→ **INPUT ROWS**:
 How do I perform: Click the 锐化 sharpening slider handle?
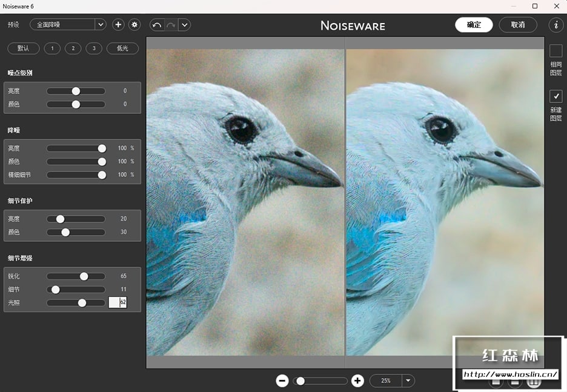point(84,276)
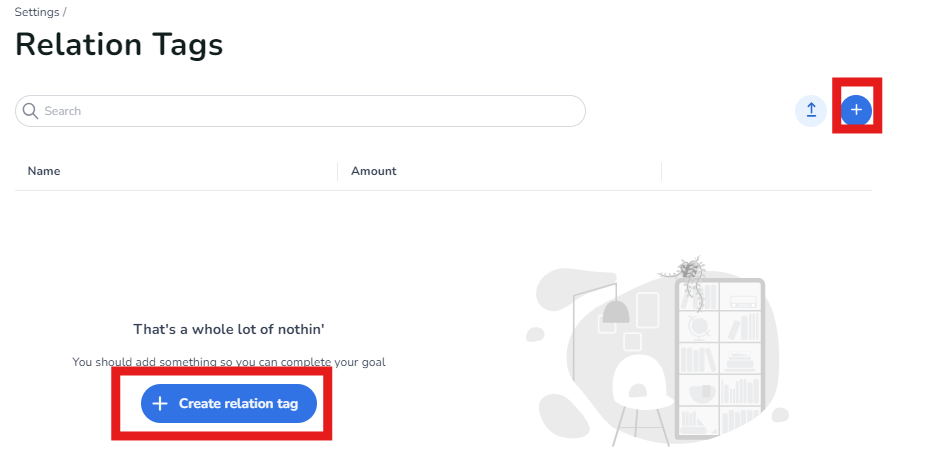Viewport: 928px width, 471px height.
Task: Click the hanging lamp in the illustration
Action: coord(616,312)
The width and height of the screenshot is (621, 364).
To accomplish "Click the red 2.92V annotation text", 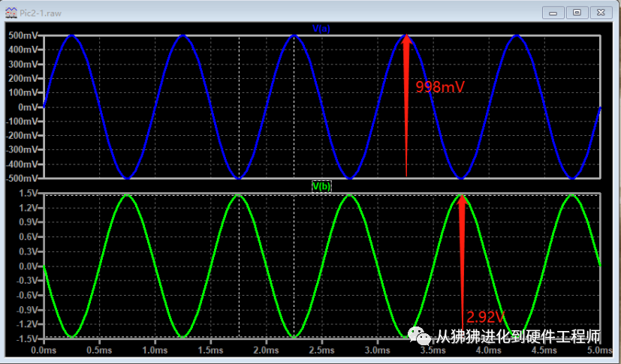I will click(486, 317).
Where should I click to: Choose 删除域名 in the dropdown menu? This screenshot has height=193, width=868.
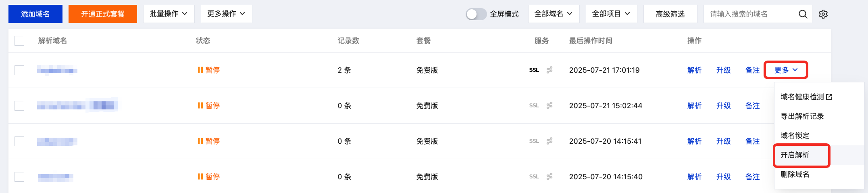pyautogui.click(x=795, y=174)
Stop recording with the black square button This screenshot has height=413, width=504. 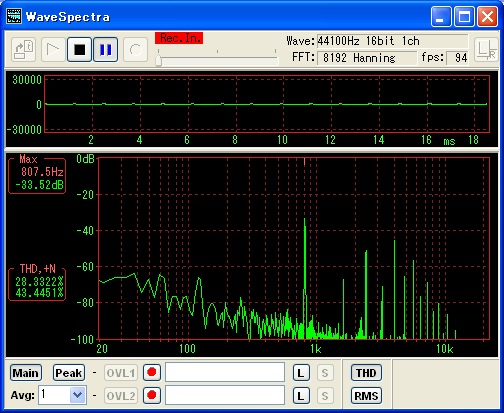(x=79, y=49)
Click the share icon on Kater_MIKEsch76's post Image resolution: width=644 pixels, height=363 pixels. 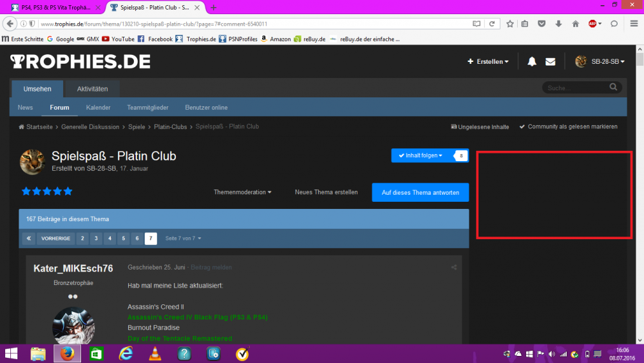(454, 268)
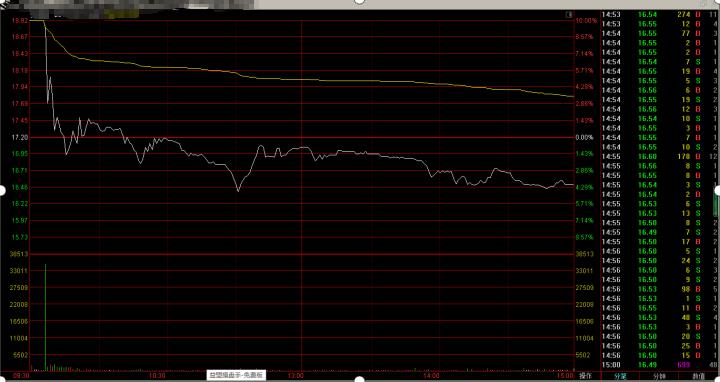Click the 10:30 time axis marker
The width and height of the screenshot is (720, 382).
tap(158, 376)
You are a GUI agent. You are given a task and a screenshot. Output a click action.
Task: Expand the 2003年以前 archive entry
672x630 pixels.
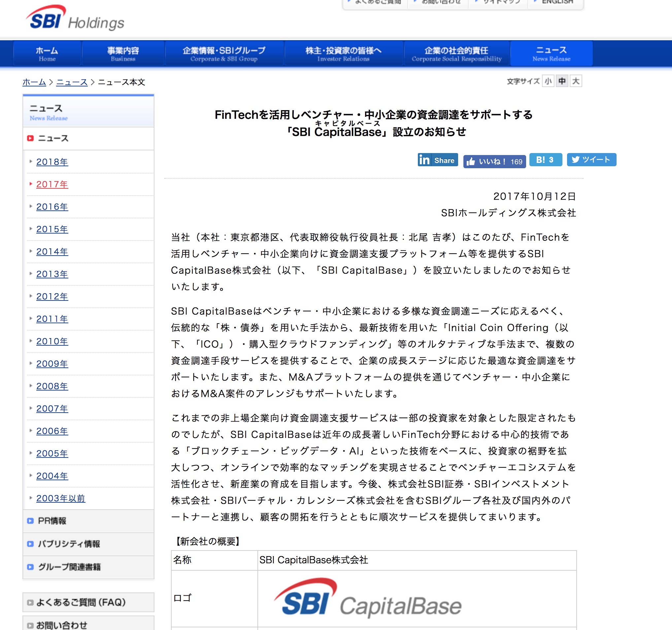point(61,498)
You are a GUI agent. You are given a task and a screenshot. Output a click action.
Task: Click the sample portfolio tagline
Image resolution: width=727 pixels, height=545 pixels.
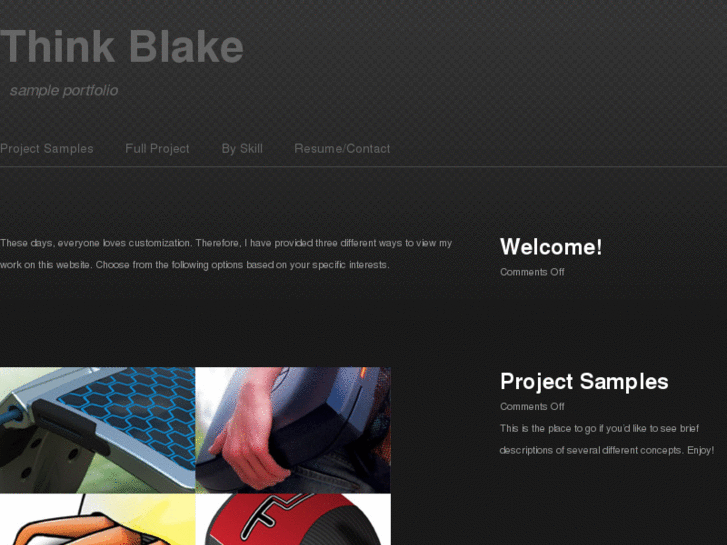pos(64,90)
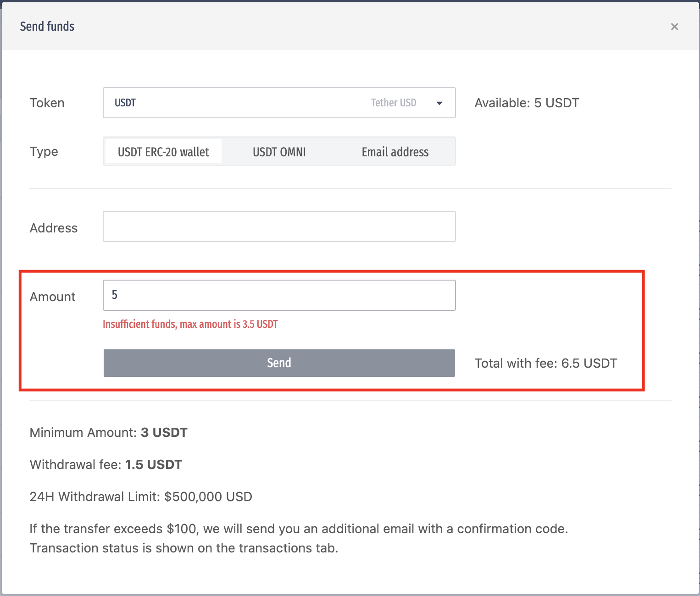Click the Tether USD hint text
Viewport: 700px width, 596px height.
(x=393, y=103)
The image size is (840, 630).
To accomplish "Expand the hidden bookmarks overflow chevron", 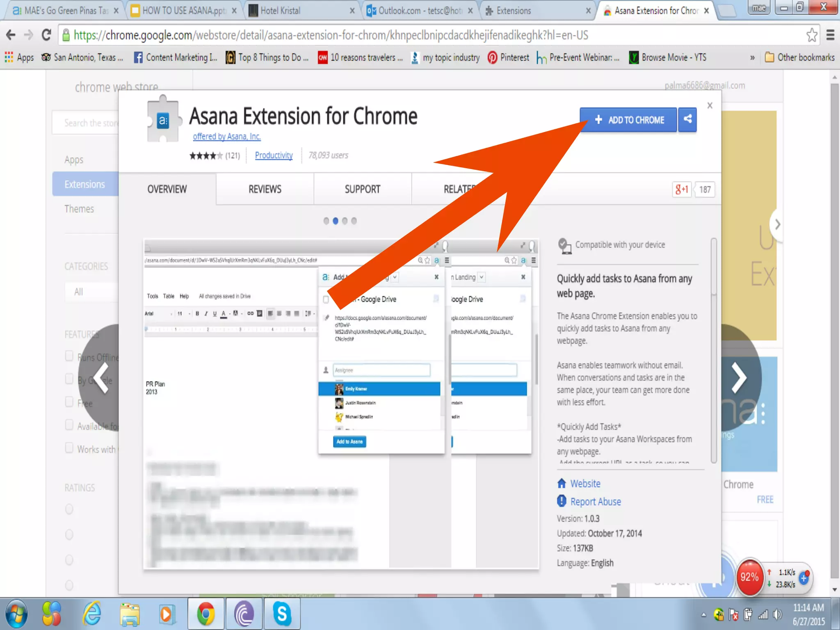I will click(752, 58).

→ **THE PROBLEM**: Return the items above exactly, from the start of the items through the line containing "Action: coord(616,312)", with both ends included, and leave the pictures out of your answer.

→ **ANSWER IN FULL**:
 How do I perform: Click the 锐化 sharpening slider handle?
point(84,276)
Viewport: 928px width, 471px height.
Task: Click the hanging lamp in the illustration
Action: coord(616,312)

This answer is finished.